Input for this task
** start **

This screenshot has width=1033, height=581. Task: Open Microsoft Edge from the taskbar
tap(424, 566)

** end **
** start **

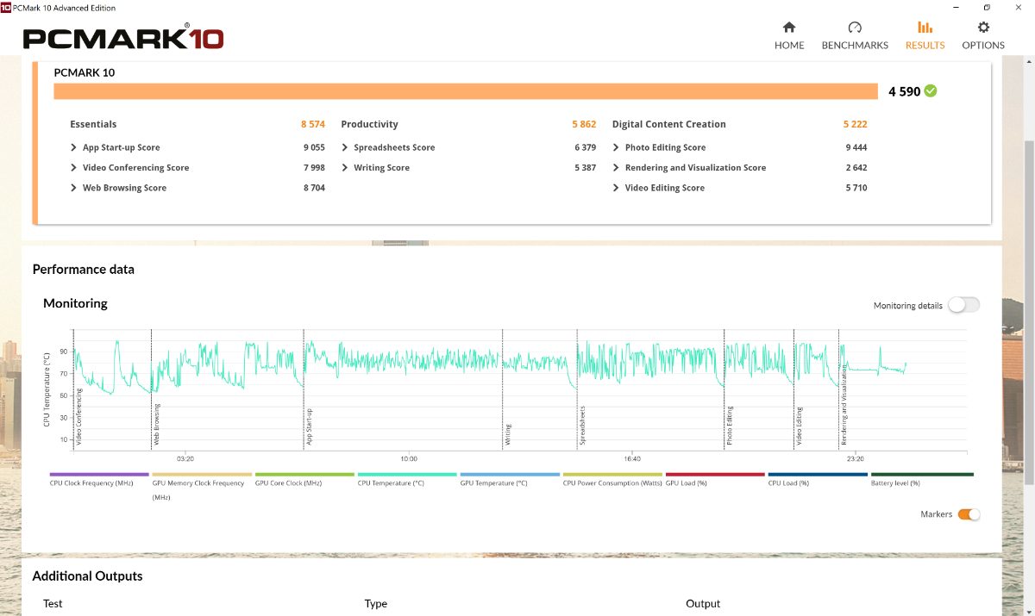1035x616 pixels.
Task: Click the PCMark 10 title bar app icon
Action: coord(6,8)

** end **

What is needed
Output the rows from the line with "This screenshot has" up to and including the line with "tap(424, 566)" as a two-column CSV with the headers text and answer. Give each row its own line, and put each value in a single quoted field with any line breaks changed to spaces.

Finished answer
text,answer
"This screenshot has width=1033, height=581. Task: Open Microsoft Edge from the taskbar","tap(424, 566)"